* PROMPT
All that is wanted is a word-for-word copy of the line with "This screenshot has width=1174, height=610." and every line after it in the data below.

[DATASET RECORDS — start]

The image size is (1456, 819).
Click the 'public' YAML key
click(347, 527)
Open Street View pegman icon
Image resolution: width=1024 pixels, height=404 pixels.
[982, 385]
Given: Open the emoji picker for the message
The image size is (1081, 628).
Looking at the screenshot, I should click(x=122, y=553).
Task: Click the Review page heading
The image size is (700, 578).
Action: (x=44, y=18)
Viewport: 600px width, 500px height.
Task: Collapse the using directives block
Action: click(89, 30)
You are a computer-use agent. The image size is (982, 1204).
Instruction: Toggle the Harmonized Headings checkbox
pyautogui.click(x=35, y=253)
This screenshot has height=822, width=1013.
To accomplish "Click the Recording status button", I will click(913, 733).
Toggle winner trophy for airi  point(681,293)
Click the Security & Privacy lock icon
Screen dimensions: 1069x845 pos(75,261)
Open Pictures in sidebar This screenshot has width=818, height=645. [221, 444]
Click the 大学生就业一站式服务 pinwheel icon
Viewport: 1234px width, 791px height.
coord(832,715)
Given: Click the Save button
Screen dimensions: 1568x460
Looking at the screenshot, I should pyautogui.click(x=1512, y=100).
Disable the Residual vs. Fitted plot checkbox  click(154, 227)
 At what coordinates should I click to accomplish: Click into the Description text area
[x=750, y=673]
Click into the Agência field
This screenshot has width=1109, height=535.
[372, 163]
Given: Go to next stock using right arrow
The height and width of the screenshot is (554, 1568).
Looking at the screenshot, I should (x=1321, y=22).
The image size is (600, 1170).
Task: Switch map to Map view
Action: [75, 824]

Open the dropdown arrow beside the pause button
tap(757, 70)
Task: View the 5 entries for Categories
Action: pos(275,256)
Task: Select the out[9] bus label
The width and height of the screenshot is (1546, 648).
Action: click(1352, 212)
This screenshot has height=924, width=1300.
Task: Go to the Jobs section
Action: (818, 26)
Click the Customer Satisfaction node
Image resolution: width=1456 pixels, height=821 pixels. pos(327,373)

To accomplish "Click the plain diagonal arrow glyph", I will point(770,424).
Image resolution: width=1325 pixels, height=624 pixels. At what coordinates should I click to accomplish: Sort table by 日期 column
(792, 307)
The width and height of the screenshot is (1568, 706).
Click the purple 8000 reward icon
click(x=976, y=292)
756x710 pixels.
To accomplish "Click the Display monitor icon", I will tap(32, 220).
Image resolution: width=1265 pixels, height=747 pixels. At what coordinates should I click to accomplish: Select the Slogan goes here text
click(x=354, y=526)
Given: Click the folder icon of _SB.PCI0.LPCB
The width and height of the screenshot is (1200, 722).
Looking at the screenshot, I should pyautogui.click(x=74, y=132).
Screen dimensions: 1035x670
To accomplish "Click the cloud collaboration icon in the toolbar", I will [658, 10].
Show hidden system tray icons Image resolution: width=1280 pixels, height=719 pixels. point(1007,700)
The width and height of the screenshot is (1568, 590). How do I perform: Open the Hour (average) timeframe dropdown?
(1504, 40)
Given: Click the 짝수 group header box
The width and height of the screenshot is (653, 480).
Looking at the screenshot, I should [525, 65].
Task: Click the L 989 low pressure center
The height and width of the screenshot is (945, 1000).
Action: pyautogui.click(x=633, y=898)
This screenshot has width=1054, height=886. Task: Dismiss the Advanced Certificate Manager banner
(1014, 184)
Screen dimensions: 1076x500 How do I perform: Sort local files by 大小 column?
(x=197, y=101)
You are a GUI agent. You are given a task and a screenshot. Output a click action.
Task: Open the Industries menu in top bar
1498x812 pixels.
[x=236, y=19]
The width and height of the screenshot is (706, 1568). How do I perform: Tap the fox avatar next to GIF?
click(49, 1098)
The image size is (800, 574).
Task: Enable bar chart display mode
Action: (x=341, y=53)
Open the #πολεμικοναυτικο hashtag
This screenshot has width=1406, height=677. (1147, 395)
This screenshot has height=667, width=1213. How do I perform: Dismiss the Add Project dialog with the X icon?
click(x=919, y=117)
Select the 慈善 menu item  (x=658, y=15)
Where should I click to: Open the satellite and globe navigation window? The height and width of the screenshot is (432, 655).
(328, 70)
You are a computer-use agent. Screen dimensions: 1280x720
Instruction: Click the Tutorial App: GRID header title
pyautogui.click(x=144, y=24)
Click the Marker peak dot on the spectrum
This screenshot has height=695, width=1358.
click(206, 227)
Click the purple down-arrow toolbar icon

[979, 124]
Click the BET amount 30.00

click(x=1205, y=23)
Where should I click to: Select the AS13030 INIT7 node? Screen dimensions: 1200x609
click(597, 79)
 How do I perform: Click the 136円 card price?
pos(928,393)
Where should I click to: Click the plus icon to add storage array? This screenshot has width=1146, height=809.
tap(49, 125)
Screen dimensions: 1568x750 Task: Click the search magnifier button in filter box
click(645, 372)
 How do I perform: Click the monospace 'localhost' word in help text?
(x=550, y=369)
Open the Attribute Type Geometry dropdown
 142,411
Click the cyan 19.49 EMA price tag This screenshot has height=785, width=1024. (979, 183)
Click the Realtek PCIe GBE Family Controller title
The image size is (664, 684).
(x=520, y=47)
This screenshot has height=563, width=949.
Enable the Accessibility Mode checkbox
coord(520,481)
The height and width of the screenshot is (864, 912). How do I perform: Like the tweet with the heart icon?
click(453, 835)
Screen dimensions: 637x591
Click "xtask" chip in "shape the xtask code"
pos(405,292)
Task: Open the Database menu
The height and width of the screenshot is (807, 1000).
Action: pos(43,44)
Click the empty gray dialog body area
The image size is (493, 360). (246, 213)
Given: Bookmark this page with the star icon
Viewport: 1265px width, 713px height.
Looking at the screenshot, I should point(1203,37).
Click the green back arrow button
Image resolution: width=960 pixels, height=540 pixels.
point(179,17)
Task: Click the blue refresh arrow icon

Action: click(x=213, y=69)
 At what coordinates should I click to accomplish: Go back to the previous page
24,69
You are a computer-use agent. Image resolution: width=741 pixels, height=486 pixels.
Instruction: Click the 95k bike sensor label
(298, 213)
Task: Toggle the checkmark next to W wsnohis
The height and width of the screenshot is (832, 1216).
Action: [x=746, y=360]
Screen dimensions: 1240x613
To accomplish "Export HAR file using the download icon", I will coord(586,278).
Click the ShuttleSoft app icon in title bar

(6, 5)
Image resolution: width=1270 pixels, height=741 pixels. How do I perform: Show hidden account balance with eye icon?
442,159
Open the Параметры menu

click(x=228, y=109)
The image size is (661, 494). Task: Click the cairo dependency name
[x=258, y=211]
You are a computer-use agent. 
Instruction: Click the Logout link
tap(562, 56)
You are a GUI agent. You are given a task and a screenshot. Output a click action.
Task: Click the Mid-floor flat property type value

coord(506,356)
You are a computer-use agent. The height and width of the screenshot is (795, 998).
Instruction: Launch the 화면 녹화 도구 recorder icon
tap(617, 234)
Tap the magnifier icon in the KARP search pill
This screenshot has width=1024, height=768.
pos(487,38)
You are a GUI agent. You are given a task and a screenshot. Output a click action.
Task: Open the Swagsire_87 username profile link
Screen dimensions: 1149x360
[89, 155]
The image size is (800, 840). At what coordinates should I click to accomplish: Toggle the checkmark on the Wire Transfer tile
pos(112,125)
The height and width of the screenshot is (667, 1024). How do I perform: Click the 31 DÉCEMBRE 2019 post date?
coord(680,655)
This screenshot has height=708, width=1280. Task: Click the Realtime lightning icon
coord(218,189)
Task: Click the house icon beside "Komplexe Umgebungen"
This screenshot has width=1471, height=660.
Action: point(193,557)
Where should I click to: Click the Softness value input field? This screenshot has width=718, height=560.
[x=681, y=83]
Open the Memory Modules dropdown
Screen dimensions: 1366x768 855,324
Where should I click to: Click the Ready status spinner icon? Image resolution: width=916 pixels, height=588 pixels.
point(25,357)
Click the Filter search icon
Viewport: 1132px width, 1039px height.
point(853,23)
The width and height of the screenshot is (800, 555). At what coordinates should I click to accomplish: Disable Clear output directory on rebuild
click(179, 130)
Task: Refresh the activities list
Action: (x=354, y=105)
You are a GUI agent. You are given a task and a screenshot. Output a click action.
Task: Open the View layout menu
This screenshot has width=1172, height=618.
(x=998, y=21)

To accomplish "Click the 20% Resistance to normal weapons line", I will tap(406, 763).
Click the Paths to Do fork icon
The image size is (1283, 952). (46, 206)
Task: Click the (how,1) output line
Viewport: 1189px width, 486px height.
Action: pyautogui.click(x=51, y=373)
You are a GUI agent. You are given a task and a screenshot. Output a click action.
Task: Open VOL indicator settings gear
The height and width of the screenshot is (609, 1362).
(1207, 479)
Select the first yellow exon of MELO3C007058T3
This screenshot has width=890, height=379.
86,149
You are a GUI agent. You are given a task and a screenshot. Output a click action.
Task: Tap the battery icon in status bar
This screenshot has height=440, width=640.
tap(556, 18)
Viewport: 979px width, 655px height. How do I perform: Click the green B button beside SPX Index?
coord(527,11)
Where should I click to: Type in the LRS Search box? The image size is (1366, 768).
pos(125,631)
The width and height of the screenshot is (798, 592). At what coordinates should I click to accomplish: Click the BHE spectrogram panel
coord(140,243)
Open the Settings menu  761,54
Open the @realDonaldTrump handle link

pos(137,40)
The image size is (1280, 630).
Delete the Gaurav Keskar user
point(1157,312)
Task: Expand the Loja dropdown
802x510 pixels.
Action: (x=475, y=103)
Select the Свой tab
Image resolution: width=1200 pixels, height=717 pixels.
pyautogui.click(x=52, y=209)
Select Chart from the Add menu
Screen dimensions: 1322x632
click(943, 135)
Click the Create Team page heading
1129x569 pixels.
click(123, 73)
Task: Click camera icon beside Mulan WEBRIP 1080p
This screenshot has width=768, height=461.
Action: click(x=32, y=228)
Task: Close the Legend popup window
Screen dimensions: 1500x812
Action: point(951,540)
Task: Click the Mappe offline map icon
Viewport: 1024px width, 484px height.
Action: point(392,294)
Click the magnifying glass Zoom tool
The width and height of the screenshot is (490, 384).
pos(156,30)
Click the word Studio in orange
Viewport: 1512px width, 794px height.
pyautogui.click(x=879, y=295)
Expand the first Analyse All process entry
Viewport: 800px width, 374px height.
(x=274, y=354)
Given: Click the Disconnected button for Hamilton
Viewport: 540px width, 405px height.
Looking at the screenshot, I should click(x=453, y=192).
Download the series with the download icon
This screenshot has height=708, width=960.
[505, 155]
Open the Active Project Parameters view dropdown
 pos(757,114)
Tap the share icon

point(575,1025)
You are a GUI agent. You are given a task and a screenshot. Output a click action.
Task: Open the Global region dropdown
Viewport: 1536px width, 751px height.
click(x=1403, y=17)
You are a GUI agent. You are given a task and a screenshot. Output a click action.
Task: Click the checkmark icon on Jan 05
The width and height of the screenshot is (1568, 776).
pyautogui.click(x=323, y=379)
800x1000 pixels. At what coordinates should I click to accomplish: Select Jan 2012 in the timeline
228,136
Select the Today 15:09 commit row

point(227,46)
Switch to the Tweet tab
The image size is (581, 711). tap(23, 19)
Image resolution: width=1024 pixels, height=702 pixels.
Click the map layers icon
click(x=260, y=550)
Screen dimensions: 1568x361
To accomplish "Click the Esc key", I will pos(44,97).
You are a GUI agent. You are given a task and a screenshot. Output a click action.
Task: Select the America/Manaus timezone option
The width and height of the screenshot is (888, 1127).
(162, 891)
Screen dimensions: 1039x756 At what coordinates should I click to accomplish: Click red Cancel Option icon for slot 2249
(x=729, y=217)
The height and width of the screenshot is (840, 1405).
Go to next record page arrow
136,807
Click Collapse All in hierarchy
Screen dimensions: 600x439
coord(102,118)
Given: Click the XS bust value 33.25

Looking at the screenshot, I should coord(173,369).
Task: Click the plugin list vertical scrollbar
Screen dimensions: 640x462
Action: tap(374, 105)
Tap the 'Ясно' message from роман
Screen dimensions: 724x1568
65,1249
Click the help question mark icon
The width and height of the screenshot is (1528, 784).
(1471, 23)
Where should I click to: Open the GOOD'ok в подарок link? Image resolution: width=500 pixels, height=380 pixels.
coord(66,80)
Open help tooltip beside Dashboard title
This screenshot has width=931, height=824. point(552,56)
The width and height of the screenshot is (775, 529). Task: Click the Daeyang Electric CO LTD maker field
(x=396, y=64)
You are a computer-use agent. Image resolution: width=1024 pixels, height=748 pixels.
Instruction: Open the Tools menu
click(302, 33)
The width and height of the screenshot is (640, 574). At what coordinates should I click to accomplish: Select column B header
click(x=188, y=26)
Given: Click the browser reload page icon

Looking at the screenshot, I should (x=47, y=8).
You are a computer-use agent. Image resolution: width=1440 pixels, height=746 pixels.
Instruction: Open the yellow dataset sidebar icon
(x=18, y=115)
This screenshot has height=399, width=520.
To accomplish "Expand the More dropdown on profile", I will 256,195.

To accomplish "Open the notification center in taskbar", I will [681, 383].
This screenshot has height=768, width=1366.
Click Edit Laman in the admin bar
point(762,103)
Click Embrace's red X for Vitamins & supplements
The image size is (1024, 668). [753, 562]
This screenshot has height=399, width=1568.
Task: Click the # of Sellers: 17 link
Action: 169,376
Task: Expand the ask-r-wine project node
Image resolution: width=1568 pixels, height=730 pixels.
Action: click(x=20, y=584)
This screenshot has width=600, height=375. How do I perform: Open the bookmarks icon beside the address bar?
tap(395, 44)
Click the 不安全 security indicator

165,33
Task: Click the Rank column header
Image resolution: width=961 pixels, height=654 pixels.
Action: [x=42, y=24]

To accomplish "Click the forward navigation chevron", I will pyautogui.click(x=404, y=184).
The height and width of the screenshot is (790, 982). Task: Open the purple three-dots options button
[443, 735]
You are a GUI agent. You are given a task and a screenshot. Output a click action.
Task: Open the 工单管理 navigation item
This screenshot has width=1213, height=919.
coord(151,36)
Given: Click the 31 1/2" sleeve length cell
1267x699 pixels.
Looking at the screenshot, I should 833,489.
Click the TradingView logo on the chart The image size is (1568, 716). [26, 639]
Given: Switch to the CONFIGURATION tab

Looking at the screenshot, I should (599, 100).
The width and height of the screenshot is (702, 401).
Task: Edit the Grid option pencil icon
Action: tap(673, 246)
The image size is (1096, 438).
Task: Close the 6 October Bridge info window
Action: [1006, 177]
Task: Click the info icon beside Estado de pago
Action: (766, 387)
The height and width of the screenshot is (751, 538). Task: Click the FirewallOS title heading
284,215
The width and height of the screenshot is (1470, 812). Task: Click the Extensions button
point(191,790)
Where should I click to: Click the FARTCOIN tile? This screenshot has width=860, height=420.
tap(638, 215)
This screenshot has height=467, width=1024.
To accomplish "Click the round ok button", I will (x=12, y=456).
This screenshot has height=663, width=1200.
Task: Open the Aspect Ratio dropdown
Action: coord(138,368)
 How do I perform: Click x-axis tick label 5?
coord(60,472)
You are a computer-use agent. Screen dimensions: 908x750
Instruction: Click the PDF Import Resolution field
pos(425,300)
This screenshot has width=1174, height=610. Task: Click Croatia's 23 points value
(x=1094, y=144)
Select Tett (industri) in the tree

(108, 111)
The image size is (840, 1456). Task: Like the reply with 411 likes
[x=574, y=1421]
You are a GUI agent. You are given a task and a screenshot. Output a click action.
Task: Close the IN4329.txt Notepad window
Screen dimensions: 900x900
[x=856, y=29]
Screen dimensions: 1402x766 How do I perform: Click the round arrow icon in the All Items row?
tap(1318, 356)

[DATASET RECORDS — finish]

* FINISHED EXERCISE
This screenshot has width=1174, height=610. Task: Click Croatia's 23 points value
(x=1094, y=144)
Select Tett (industri) in the tree

(108, 111)
The image size is (840, 1456). Task: Like the reply with 411 likes
[x=574, y=1421]
You are a GUI agent. You are given a task and a screenshot. Output a click action.
Task: Close the IN4329.txt Notepad window
Screen dimensions: 900x900
[x=856, y=29]
Screen dimensions: 1402x766 How do I perform: Click the round arrow icon in the All Items row?
tap(1318, 356)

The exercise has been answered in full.